What Hybrid Working Means For Commercial Real Estate in the Middle East
Lockdowns have shown millions of employees that working from home (WFH) is possible and preferred. Yet, as lockdowns were extended, many of those same employees realised that WFH does not always drive the most productive work. So, the idea of hybrid working has been developed and embraced by businesses worldwide.

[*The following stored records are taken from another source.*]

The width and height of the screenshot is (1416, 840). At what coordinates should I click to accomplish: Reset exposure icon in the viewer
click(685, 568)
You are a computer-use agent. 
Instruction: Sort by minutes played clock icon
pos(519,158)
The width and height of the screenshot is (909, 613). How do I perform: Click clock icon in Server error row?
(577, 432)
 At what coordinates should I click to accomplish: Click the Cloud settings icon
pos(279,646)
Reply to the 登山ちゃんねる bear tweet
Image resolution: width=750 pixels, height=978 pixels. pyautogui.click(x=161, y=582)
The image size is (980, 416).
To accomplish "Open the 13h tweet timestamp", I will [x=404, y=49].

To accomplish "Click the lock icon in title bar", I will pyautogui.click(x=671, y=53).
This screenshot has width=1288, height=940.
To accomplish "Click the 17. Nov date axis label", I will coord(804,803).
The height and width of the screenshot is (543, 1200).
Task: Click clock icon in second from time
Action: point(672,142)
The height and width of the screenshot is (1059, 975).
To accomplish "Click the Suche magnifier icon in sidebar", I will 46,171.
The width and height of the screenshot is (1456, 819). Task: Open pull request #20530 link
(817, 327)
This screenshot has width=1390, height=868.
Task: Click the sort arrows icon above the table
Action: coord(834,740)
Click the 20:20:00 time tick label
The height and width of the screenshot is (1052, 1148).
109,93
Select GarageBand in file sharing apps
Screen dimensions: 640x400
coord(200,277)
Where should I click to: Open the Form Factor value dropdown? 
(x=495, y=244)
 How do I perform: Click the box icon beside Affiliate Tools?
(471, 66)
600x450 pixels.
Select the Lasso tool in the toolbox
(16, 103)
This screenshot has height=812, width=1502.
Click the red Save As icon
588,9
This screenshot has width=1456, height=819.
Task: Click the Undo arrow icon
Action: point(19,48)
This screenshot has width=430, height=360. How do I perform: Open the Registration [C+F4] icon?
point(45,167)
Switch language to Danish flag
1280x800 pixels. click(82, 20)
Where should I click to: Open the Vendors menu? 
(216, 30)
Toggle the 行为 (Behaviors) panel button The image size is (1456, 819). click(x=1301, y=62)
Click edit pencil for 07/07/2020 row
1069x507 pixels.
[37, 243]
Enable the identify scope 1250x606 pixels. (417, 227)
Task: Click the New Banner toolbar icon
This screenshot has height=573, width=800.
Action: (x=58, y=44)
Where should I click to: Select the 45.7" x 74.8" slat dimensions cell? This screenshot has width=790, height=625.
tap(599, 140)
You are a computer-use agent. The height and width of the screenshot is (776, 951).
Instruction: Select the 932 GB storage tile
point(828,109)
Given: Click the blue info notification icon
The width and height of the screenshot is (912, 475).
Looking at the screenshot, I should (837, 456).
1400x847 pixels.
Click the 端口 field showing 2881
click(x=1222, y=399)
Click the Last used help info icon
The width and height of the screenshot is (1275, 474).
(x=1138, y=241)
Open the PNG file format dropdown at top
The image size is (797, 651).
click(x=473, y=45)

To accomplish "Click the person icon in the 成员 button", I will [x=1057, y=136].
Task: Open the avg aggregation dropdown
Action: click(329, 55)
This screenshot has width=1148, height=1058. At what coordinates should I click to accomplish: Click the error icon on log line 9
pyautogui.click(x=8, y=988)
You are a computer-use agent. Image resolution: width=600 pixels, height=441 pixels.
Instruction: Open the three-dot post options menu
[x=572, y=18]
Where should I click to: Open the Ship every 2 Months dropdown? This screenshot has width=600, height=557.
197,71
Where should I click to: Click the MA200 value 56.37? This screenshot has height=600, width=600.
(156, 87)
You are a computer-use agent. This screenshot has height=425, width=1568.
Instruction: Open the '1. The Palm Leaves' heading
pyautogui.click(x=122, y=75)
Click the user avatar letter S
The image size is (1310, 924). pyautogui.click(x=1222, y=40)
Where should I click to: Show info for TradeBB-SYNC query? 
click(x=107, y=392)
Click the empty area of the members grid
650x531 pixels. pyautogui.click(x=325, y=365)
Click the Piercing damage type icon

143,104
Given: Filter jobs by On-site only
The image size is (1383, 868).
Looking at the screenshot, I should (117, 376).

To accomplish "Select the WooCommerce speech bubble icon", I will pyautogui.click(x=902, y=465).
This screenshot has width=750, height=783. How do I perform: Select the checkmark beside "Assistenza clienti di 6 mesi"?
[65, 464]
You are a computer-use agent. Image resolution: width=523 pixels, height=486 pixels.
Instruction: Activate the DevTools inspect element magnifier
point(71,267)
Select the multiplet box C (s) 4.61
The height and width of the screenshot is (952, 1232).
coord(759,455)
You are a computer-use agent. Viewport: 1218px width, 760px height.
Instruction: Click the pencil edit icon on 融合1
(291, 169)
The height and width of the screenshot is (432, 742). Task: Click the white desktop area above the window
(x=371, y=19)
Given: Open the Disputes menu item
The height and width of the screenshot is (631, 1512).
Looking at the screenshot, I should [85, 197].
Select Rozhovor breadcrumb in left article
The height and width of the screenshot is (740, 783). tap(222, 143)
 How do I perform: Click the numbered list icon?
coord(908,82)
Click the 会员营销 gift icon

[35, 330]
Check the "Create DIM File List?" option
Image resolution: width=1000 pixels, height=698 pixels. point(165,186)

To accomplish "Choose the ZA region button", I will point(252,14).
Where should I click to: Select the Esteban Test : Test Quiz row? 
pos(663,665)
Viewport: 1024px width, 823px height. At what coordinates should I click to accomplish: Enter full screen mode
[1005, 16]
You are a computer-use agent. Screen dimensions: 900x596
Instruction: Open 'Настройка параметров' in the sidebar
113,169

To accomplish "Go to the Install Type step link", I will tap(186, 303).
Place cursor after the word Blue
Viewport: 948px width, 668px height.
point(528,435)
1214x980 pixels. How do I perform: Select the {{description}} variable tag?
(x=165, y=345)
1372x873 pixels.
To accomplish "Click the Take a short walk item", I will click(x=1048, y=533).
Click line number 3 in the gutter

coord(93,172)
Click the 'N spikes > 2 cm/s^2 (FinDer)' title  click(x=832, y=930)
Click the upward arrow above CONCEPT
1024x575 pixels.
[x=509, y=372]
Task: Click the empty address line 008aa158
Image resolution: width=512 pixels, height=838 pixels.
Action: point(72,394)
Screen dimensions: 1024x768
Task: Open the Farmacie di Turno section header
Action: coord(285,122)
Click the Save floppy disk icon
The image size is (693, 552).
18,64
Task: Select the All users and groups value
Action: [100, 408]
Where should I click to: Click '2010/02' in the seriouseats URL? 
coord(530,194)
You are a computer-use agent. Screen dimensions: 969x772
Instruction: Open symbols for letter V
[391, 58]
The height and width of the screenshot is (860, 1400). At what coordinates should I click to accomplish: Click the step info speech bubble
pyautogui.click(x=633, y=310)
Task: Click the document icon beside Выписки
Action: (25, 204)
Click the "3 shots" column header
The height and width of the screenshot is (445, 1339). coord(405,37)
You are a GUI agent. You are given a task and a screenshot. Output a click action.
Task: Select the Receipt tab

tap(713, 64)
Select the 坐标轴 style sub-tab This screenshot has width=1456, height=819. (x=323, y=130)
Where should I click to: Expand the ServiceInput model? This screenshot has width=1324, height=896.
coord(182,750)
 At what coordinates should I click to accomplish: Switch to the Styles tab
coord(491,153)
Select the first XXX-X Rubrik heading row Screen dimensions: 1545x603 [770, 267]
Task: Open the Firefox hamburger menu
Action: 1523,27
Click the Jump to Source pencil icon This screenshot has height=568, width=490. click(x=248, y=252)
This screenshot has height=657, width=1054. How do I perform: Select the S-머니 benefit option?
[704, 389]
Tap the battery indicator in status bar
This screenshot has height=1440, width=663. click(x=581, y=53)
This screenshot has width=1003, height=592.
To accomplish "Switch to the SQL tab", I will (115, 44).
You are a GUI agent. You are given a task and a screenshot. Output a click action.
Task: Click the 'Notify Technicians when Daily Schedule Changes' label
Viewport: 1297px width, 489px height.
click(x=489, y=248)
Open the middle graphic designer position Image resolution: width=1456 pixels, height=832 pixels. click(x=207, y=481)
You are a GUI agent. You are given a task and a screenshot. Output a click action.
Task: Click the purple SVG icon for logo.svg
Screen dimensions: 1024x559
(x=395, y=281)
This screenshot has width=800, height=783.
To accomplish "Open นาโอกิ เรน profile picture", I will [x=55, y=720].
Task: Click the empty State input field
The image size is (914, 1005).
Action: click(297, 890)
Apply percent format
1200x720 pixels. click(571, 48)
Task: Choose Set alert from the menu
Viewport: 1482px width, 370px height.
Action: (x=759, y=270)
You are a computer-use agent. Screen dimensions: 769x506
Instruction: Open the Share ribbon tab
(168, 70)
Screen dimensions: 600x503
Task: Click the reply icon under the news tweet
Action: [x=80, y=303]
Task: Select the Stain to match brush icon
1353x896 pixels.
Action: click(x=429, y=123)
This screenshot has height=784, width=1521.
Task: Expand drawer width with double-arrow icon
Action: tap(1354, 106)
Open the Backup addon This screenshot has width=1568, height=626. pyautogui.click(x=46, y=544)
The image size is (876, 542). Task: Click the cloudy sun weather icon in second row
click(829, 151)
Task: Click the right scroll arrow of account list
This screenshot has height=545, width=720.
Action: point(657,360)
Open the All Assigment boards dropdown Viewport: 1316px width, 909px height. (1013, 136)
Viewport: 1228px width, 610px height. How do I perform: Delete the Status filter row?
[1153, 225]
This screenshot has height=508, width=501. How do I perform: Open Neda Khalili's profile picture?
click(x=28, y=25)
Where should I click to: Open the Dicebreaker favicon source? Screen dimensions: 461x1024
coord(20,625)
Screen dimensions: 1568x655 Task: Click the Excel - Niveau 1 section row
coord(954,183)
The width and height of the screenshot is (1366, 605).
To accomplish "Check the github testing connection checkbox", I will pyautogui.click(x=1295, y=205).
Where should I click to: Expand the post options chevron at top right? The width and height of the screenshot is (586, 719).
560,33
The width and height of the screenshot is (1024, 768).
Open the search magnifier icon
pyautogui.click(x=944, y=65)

Commercial real estate owners in the Middle East and around the world have gone from thinking that office buildings would be redundant in the new age of digital working, to now predicting that significant portions of their corporate clientele will return to the office in some form. So, in order to stay relevant in a post-pandemic world, commercial real estate owners will have to think carefully about their portfolios and how they will feature in the modern workplace.
Pandemic Impact on Commercial Real Estate in the Middle East
Corporate real estate tenants have reviewed their occupation strategies and their work-from-home policies to define ongoing real estate needs. As a consequence of this, real estate activity in this region paused while businesses figured out their best course of action. Employers in the Middle East are eager to get people back into the workplace, as they continue to heavily value the importance of an office to come together as a team.
At IREP, we have seen a shift and growth in other sectors. The logistics sector has benefited from an increase in online delivery, as online penetration impacts traditional retailing, whether in groceries or comparison goods. As the trend away from physical retailing continues, owners and occupiers of retail space have to be more inventive with their offerings, store formats and so forth, to encourage customers from the sofa into the store.
However, it is important to note that well located, well managed, and well-provisioned buildings continue to attract both local and international tenants.
Both groups are also now looking at all their facilities’ ESG and sustainability credentials. Hence, to maintain reasonable occupancy rates, developers and owners must focus on the ESG and sustainability criteria of their buildings. Our Energy Group advise both owners and occupiers, on their ESG needs. It’s one thing to source green and renewable energy, and it’s another to reduce consumption.
ESG and green energy solutions will continue to be at the forefront of people’s minds operating in real estate. A recent survey by the Royal Institution of Chartered Surveyors (RICS) highlighted that 63% of respondents believed that energy management would be the fastest growing area of sustainability over the next 12 months. The Middle East needs to see more changes to create a suitable workplace for hybrid working.
Creating a Suitable Workplace for Hybrid Working
As mentioned above, the post-pandemic workplace has to change.
Many businesses are looking for ways to make the office a more inviting place to work and spend time, with the aim to encourage all employees back into the shared workplace. Others operating a flexible working policy are looking at how employees will be using the workplace. Many are now looking at the workplace as a more collaborative space as people will come to the workplace for interaction but sit at home for computer-based work or conference calls.
The pandemic has clearly accelerated the home/remote working concept and proved that employees can work from home and still be productive. Moving forward, we expect flexible workspaces (i.e. serviced offices) to continue to have a place in corporate and occupier strategy. This flexible workplace will help support flexible workspaces and become a secondary option alongside home offices or remote working locations. For example, companies like Twitter are increasing the remit of their real estate and workplace teams to include all places that employees work for any sustained length of time. Others are reinventing their real estate to allow for more team areas, creating an environment where employees can work together and productively.
After such a long period of isolation, individuals have adapted to new ways of working. Now, as we look ahead, it is essential to understand future factors that impact demand for office buildings as businesses are having to consider a change in design and model for the workplace.